L’orientation wahhabite claire de cette organisation la met en contact direct avec les institutions religieuses et universitaires de l’Arabie Saoudite sans passer par les circuits officiels du gouvernement sénégalais. Quant à la Jamâ’at ‘Ibâd Rahmân, apparemment plus autonome à l’égard de l’Arabie Saoudite et des autres pays arabes mais avec une plus grande culture et maturité politiques, il compte plusieurs anciens élèves dans d’autres pays comme l’Egypte ou même, depuis peu, en Jordanie. Un partenariat moins officiel avec le courant des Frères Musulmans lui donne la possibilité d’obtenir des bourses à ses meilleurs élèves-militants.
Depuis quelques années, pour éviter certains « problèmes » liés à l’immigration, le royaume wahhabite, construit des instituts et universités islamiques dans d’autres pays susceptibles d’accueillir des étudiants venant de tout le monde musulman. C’est ainsi que, sous la couverture et le soutien financier de l’Arabie Saoudite, l’université islamique de Khartoum organise chaque année des concours de recrutement des futurs lauréats des bourses saoudiennes. Il faudrait aussi mettre dans ce cadre l’Université islamique du Sahel au Niger. De même, le séminaire de formation qui a lieu, chaque été, à Dakar, à l’Institut islamique, est clôturé par des examens dont le classement servira à sélectionner les futurs boursiers sénégalais de l’Université islamique de Médine.

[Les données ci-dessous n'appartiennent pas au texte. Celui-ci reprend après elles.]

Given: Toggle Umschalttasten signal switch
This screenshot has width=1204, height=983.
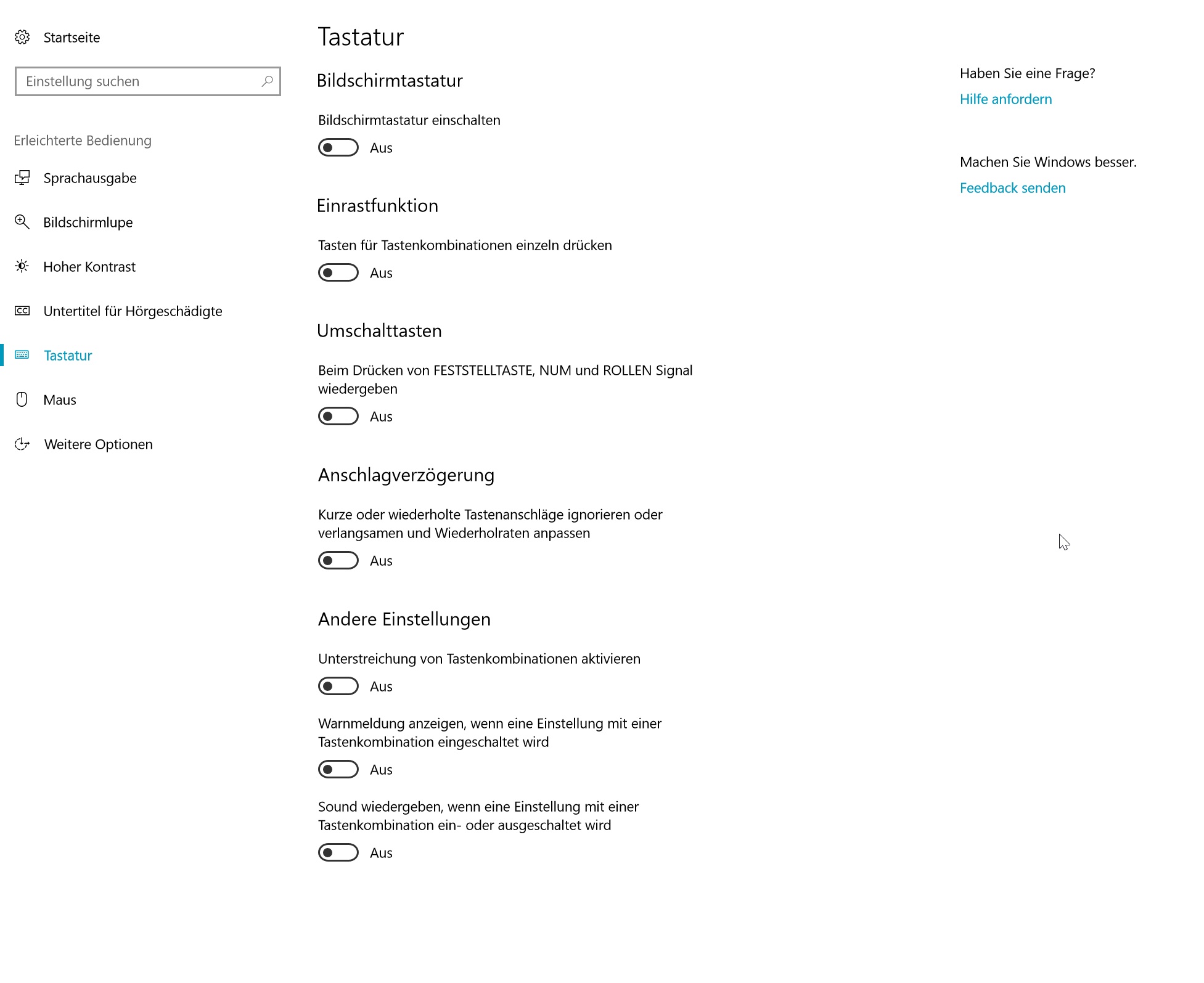Looking at the screenshot, I should point(338,417).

Avant la seconde guerre du Golfe, en 1991, le Koweït octroyait de nombreuses bourses et avait la particularité d’être l’un des rares pays à permettre aux étudiants sénégalais de poursuivre leurs études dans d’autres disciplines autres que littéraires ou religieuses, dans des disciplines scientifiques par exemple (sciences de l’ingénieur). Le Maroc, propose deux sortes de bourses : celles destinées aux francophones et gérées par l’Etat, par le biais du Ministère de l’Education nationale, dans le cadre du conseil interministériel qui réunit les deux pays, et les autres décernées par des organisations religieuses, comme la Ligue des oulémas du Maroc et du Sénégal à des arabisants, généralement poursuivant des études islamiques à Fès ou à Al-Jadîdah.

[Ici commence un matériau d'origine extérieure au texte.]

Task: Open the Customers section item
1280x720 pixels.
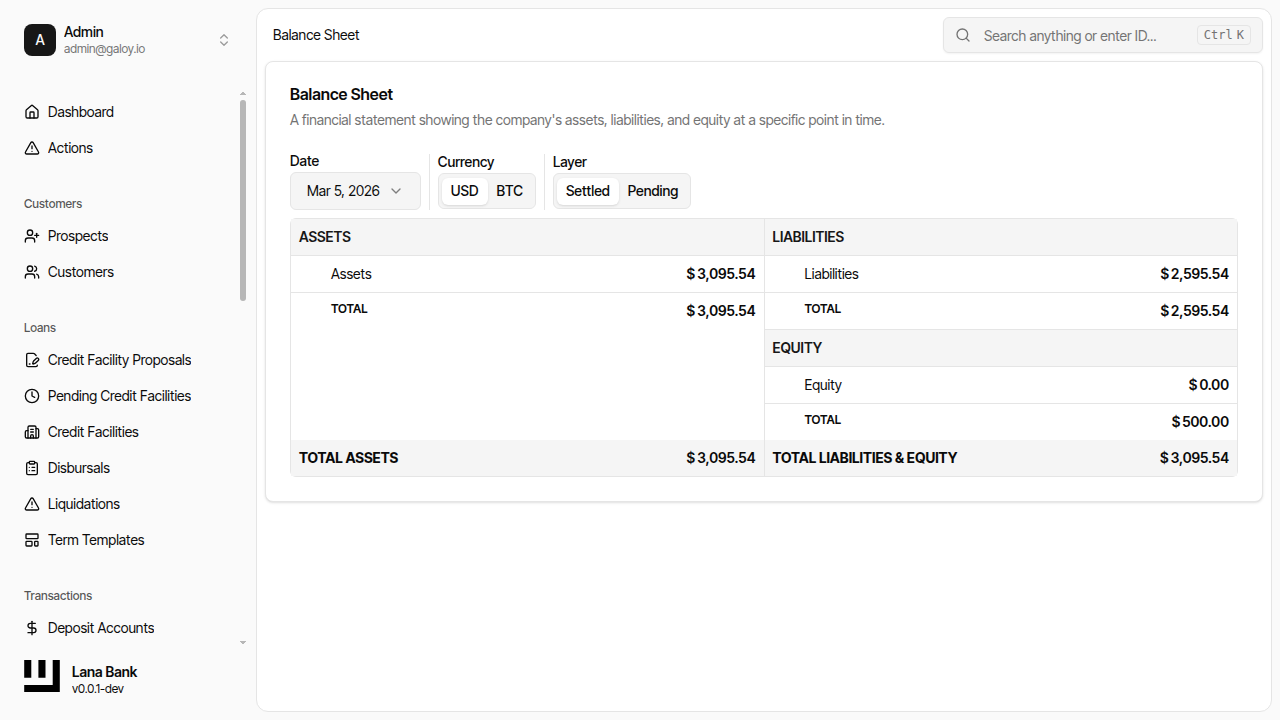Action: (79, 271)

L’Irak alors baasiste était, aussi, une des destinations des étudiants sénégalais arabophones tant qu’il était un partenaire circonstanciel du Sénégal, durant sa longue guerre qui l’opposait à l’Iran chiite. Ce fut la période des grands chantiers irakiens dont le Centre culturel Saddam Hussein à Dakar.

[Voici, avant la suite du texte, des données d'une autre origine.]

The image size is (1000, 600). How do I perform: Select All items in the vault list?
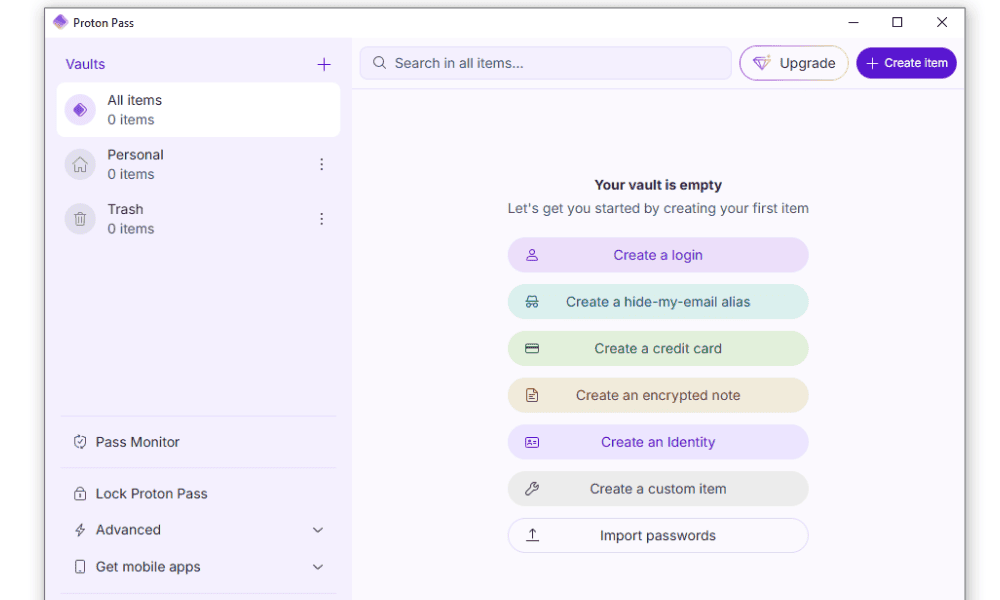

Derrière tous ces efforts de soutien de la langue arabe pour certains, et de la religion musulmane, pour d’autres, il y avait une volonté de se doter d’un statut de pays phare du monde arabe ou arabo-islamique, devant servir de modèle religieux et culturel. Nous reviendrons sur cette quête de modèle religieux qui donne lieu, quelques fois, à un véritable affrontement par mouvements islamiques ou confréries interposées, véritables relais dans des relations où le facteur religieux peut être déterminant par rapport aux autres ressources politiques ou diplomatiques.
I
l s’agit, pour ces pays, de former le maximum d’étudiants étrangers, notamment africains, afin que ceux-ci, après leurs études, soient les « ambassadeurs » et promoteurs des cultures respectives dans lesquelles ils ont acquis leur formation. Autrement dit, le lieu d’acquisition de la culture est déterminant dans le choix des futurs partenaires, comme nous dira un de nos interlocuteurs, aujourd’hui à la tête d’un grand mouvement islamique soutenu par l’Arabie Saoudite. Les pays arabes ont certainement compris cette donne et en font un des éléments clés pour orienter leur politique africaine.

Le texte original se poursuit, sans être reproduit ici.